PROBLEM STATEMENT -> Only a number is expected: how many lines in these records mention the word "computer"?

*** Opening DATASET EXTRACT ***

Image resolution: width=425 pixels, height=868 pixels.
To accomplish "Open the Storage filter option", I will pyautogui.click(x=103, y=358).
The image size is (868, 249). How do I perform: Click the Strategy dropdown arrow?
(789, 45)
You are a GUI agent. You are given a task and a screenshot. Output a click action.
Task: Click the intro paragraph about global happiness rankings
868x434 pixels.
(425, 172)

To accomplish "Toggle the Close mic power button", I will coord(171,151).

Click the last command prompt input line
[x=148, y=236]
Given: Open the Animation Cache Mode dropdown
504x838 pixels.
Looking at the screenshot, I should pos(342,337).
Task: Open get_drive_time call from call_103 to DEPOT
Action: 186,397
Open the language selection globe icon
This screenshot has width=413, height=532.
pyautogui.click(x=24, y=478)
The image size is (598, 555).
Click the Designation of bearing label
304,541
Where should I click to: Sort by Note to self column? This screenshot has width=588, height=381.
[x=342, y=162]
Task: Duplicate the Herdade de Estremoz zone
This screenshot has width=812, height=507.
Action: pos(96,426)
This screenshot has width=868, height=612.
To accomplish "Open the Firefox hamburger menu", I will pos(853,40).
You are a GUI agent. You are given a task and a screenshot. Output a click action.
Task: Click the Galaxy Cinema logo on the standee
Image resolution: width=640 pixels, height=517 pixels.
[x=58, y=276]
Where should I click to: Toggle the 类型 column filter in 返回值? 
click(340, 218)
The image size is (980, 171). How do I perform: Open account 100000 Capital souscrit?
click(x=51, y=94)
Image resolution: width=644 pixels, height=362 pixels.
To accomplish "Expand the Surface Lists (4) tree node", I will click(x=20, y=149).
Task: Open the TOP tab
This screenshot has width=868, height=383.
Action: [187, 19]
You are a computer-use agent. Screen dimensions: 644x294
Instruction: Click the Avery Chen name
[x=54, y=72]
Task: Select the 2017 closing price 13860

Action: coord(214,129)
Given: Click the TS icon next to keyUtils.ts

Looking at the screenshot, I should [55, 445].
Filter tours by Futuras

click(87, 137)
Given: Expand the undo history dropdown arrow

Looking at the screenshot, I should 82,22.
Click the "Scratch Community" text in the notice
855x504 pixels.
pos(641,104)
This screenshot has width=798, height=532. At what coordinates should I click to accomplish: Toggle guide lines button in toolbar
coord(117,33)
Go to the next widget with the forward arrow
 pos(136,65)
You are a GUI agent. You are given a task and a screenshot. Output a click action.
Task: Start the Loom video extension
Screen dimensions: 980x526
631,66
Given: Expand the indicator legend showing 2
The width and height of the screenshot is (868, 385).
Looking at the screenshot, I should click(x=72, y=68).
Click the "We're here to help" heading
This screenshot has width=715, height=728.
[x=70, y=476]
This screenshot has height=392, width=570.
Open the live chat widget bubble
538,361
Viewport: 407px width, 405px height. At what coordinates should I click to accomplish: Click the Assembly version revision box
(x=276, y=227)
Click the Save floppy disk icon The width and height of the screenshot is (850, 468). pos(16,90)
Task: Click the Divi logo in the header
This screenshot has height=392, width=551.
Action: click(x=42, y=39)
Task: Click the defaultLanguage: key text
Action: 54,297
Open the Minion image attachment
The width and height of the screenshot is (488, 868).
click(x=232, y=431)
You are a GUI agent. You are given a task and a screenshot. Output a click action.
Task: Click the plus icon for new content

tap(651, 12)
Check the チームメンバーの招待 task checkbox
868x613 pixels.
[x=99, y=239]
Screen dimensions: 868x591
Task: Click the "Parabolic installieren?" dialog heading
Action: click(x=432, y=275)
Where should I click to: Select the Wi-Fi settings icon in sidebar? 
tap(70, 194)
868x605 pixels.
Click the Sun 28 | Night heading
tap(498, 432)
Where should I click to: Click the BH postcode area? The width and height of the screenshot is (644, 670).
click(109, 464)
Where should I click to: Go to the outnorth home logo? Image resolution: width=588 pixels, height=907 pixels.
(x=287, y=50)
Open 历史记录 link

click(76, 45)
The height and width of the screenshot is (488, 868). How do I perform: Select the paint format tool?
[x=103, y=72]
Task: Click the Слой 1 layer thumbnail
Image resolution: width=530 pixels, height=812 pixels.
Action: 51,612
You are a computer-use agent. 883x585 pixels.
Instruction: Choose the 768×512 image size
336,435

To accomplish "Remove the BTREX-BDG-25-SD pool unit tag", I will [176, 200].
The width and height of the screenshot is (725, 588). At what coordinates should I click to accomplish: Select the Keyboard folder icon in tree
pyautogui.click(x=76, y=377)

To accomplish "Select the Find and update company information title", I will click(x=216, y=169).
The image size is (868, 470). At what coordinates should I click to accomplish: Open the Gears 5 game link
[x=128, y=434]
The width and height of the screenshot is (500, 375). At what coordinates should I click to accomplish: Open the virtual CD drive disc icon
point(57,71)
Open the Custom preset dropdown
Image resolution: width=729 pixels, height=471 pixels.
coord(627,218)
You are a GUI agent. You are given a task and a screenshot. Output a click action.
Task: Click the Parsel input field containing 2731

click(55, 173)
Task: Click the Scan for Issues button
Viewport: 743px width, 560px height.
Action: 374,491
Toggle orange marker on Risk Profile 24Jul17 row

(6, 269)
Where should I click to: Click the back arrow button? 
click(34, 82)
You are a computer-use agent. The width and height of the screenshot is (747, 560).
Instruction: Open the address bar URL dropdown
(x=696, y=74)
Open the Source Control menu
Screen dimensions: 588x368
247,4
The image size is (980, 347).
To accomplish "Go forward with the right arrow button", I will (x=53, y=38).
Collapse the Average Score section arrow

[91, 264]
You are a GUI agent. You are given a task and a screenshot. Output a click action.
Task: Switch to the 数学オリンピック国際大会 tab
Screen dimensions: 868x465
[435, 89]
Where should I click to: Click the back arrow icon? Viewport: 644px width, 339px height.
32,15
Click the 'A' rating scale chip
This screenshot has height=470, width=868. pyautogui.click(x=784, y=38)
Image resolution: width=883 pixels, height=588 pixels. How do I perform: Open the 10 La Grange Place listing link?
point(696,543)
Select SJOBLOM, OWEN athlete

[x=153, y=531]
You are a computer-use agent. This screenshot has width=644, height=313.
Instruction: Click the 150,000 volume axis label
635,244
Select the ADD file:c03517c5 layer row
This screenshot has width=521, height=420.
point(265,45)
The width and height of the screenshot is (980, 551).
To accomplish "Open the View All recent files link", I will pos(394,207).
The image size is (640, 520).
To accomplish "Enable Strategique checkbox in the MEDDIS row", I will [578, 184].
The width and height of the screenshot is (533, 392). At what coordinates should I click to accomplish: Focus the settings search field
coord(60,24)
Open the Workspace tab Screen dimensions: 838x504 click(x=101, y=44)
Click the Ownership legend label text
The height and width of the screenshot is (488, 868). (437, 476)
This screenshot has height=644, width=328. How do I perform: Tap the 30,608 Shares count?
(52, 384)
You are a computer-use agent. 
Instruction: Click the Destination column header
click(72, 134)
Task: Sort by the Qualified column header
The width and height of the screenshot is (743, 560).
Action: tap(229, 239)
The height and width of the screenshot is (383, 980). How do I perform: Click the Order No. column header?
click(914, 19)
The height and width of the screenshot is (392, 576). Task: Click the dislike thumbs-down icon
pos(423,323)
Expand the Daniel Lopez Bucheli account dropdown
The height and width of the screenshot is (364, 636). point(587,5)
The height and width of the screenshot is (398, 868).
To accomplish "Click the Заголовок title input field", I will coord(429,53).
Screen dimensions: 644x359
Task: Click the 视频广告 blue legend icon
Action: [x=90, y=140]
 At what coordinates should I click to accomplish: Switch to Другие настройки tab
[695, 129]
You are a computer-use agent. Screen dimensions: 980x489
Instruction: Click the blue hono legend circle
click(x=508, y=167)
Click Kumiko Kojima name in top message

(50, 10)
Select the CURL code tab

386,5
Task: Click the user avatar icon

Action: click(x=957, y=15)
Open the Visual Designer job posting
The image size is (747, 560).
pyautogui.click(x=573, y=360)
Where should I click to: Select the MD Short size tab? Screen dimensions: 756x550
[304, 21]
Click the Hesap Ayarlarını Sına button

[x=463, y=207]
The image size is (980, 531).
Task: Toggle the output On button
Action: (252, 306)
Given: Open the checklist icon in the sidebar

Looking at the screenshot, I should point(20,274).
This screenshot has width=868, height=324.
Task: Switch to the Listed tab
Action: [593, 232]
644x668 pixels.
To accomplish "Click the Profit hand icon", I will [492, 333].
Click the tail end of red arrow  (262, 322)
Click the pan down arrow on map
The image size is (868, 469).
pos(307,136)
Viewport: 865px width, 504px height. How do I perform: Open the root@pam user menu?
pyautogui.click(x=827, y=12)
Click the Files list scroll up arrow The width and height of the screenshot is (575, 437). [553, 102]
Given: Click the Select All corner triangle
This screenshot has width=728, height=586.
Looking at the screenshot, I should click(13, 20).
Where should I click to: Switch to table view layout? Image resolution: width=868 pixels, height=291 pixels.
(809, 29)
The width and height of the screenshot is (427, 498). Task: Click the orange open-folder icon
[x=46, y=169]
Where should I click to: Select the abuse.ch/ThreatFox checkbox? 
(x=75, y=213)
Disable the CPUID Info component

*** Closing DATASET EXTRACT ***

EXERCISE ANSWER -> 6